_TASK LIST_
A. Decide whether each of these statements agrees with the text on Trump's health, answering yes or no and quoting the words of the text that settle it. (i) Trump was taken to Walter Reed National Military Medical Center on Friday, Oct. 2. (ii) Sean Conley confirmed at the outset that Trump had received oxygen. (iii) The editorial board cited the 1981 shooting of former President Reagan.
B. Resume the text on the Washington Post editorial board's call for transparency about Trump's health, starting after its final sentence.

Media

Washington Post board urges more transparency on Trump health: ‘No more spin doctors’ 

The Washington Post’s editorial board on Friday called for the White House to be more transparent about the state of President Trump’s health, demanding “no more spin doctors.”

“All presidents like to project robust health and are loath to admit weakness, even if caused by events beyond their control,” the board wrote in an opinion piece, citing when former President Reagan was shot in 1981.

“But when a president’s health is abnormal, the public has a right to know, especially if the problem has any effect on his fitness to perform his duties. In Mr. Trump’s case, the unanswered questions are glaring,” it continued.

Trump was brought to Walter Reed National Military Medical Center on Friday, Oct. 2, just hours after announcing that both he and first lady Melania Trump had tested positive for the coronavirus.

The next day, doctors offered a rosy assessment of the president’s health during a televised briefing. But statements The Associated Press and other outlets later attributed to White House chief of staff Mark Meadows and other sources gave a more alarming account of the president’s health.

The White House later acknowledged that Trump had received oxygen as he was being treated for COVID-19 after White House physician Sean Conley initially sidestepped answering questions on the topic. Conley maintained that the team briefing on Trump’s condition wasn’t “necessarily” trying to “hide” anything from the public.

Conley later disclosed during a briefing with reporters that Trump received supplemental oxygen after his diagnosis. 

When asked why he had been reluctant  to disclose whether Trump had received oxygen, Conley said he was “trying to reflect the upbeat attitude that the team, the president, that his course of illness has had.”

This week, Conley repeatedly ducked more questions about Trump’s health and the timeline of his infection, even though Trump was deemed well enough to leave the hospital and return to the White House.

_PROVIDED RECORDS_
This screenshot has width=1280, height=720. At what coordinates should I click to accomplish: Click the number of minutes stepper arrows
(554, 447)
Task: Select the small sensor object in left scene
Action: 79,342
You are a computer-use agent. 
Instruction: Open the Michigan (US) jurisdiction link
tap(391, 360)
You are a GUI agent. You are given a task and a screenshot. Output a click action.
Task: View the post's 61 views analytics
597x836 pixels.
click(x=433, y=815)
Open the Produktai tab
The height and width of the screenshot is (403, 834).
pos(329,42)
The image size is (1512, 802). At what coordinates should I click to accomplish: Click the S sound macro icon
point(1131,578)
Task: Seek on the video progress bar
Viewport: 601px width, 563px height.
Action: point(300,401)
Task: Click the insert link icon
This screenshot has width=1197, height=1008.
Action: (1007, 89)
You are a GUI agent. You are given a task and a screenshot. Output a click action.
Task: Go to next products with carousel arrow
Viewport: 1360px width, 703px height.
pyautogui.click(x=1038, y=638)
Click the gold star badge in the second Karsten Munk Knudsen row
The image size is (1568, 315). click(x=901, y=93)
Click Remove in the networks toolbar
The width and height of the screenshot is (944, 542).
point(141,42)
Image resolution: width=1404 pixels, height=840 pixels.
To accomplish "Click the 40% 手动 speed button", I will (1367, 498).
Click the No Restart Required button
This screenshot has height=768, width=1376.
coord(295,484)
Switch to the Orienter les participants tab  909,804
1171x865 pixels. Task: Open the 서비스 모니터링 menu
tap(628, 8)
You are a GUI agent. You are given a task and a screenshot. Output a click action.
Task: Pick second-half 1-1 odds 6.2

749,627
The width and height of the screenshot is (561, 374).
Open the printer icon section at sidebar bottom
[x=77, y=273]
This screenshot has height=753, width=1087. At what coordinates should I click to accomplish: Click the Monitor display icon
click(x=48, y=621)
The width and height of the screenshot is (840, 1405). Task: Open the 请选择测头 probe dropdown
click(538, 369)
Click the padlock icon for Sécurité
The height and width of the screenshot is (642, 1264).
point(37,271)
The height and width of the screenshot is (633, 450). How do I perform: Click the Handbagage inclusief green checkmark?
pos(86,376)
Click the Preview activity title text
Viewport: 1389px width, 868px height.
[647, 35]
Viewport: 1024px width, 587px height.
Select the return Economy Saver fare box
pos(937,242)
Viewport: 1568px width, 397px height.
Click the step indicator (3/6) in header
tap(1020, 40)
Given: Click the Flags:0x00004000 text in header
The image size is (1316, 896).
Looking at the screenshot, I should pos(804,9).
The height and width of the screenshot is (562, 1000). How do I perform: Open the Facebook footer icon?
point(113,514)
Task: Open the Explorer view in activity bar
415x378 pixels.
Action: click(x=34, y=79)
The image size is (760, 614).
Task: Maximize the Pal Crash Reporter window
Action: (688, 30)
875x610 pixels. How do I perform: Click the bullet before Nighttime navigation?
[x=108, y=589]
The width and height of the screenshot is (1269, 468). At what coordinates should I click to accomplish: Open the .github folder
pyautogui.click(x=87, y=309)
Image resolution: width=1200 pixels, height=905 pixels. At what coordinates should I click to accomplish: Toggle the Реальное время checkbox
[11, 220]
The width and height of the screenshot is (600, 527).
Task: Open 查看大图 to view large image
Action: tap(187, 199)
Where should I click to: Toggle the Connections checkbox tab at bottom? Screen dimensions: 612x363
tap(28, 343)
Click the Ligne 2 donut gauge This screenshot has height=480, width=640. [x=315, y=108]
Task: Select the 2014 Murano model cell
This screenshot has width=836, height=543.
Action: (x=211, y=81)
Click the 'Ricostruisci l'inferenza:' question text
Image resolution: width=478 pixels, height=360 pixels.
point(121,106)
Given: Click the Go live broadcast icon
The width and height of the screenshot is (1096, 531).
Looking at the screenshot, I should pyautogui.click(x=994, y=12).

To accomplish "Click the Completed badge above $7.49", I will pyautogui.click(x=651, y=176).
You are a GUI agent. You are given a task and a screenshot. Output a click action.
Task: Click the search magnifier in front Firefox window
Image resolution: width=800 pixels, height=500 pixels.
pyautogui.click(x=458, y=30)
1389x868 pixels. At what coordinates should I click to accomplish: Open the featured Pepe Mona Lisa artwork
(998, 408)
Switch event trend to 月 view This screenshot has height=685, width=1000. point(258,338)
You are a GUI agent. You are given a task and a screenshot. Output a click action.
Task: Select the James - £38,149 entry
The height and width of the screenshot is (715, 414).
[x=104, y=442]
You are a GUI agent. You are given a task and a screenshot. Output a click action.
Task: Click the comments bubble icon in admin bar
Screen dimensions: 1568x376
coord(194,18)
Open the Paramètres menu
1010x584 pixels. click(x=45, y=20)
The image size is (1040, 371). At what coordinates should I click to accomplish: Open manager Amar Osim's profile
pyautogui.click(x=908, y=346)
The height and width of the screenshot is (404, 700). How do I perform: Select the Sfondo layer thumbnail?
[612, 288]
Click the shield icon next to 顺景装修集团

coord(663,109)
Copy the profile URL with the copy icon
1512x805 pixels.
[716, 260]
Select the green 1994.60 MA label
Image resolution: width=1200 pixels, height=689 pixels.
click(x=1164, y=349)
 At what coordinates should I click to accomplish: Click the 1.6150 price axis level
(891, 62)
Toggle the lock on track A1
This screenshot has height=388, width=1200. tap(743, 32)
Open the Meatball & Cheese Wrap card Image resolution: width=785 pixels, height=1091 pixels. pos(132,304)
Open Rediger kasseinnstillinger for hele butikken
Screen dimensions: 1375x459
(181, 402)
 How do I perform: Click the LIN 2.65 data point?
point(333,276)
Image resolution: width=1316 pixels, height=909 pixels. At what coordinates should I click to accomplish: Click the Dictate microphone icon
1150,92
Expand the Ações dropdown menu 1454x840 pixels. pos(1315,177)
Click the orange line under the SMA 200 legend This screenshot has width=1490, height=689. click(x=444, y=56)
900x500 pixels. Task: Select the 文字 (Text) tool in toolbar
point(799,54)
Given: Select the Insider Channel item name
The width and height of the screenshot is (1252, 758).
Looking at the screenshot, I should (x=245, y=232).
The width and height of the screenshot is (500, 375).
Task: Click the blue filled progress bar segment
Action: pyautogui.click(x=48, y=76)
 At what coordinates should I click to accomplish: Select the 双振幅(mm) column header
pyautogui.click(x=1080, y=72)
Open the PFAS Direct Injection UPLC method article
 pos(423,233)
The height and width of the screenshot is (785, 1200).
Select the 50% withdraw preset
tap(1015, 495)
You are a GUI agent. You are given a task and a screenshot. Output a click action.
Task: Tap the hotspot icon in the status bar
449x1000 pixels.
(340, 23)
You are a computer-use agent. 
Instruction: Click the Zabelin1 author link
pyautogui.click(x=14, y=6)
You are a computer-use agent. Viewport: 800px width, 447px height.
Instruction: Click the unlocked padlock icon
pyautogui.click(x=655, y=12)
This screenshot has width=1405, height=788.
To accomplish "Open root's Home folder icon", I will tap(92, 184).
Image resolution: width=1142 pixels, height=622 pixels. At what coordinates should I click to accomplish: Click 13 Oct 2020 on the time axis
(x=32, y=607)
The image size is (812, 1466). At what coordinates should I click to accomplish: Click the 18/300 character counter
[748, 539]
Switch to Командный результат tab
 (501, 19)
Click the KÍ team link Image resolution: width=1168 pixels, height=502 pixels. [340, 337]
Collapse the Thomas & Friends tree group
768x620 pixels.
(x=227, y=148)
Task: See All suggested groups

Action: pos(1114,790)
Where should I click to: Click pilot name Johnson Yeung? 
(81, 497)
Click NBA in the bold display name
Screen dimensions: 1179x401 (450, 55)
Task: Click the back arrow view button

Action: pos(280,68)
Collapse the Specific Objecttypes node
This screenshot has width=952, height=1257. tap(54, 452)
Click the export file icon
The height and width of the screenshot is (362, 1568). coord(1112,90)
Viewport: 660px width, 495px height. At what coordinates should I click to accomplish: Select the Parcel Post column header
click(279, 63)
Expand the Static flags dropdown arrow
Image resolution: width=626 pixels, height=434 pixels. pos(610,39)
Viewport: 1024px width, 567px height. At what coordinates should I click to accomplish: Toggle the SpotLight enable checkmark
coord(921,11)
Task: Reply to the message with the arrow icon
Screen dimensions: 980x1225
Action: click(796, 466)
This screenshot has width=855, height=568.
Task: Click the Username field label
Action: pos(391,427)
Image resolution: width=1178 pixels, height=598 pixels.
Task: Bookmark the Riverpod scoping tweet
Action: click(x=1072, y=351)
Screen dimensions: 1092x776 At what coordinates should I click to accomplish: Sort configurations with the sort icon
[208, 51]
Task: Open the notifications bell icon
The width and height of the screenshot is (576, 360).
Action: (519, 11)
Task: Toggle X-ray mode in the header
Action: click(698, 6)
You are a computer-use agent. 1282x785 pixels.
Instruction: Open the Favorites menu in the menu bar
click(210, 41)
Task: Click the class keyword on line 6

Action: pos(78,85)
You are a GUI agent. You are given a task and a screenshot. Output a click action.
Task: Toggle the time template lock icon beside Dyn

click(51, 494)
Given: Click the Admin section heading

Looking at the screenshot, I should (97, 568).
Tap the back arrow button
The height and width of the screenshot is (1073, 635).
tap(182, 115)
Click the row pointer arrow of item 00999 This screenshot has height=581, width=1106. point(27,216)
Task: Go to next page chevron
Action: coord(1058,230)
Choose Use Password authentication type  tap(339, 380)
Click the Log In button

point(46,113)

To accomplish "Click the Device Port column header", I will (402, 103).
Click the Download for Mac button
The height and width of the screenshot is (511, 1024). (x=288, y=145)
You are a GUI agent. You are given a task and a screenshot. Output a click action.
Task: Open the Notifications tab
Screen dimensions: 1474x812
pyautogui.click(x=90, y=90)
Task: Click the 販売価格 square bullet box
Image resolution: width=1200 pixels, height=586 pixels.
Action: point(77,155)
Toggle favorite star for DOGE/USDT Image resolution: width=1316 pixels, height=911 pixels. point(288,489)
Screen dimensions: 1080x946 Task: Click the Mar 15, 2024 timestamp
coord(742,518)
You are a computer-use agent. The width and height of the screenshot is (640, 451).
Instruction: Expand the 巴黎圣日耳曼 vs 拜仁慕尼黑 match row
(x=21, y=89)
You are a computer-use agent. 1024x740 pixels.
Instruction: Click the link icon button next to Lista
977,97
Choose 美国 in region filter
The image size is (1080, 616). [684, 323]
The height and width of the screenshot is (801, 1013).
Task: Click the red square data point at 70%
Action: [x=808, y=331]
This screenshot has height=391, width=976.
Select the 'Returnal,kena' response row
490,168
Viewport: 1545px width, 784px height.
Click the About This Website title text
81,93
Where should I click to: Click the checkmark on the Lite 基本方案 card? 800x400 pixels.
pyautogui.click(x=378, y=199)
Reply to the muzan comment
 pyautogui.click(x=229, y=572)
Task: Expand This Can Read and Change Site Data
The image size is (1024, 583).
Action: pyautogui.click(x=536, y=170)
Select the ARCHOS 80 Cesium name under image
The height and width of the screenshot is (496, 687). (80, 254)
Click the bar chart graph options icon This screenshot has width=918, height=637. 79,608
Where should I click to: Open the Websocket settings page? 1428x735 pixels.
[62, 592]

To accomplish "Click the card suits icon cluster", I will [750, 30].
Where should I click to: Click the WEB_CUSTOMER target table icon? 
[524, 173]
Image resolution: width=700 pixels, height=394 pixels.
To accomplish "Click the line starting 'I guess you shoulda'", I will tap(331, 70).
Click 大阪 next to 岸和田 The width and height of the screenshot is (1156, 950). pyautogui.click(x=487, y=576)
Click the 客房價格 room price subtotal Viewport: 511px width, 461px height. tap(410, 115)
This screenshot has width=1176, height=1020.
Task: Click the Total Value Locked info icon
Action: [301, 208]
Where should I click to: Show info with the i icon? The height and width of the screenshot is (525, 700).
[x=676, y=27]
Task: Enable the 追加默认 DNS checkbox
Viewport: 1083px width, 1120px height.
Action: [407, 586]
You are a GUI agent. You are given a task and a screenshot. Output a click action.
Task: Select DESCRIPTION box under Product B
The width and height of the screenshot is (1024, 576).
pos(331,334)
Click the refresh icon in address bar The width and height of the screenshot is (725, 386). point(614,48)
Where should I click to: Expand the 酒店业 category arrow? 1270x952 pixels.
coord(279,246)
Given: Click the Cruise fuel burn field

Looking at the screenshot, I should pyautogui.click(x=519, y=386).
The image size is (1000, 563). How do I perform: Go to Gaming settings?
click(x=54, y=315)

_WRITTEN RESPONSES_
A.
(i) Yes: "Trump was brought to Walter Reed National Military Medical Center on Friday, Oct. 2"
(ii) No: "after White House physician Sean Conley initially sidestepped answering questions on the topic"
(iii) Yes: "citing when former President Reagan was shot in 1981"

B.
The Washington Post board noted that Trump had a packed schedule the week before his coronavirus diagnosis, which included introducing his Supreme Court nominee Amy Coney Barrett in a White House Rose Garden event.

The White House has battled a spate of recent COVID-19 diagnoses among staff, leading Anthony Fauci, the nation’s top infectious disease expert, to describe what he called a “superspreader event” at the White House.

According to a Federal Emergency Management Agency memo obtained by ABC News this week, 34 White House staffers and “other contacts” have been infected with the coronavirus in recent days.

“Leadership matters, and Mr. Trump has been calamitously unable to provide it. In the pandemic, he offered glib reassurances when the nation needed realism,” the Post’s editorial concluded. “On the question of his personal health, a matter of public interest, we need more than spin doctors. We need real doctors providing real information.”

Trump plans to hold an in-person event at the White House on Saturday, two officials confirmed to The Hill, his first public engagement since being diagnosed with the coronavirus last week.

One White House official said that Trump will deliver remarks from the Blue Room Balcony to guests on the South Lawn, suggesting he will not be in close proximity to any of those in attendance.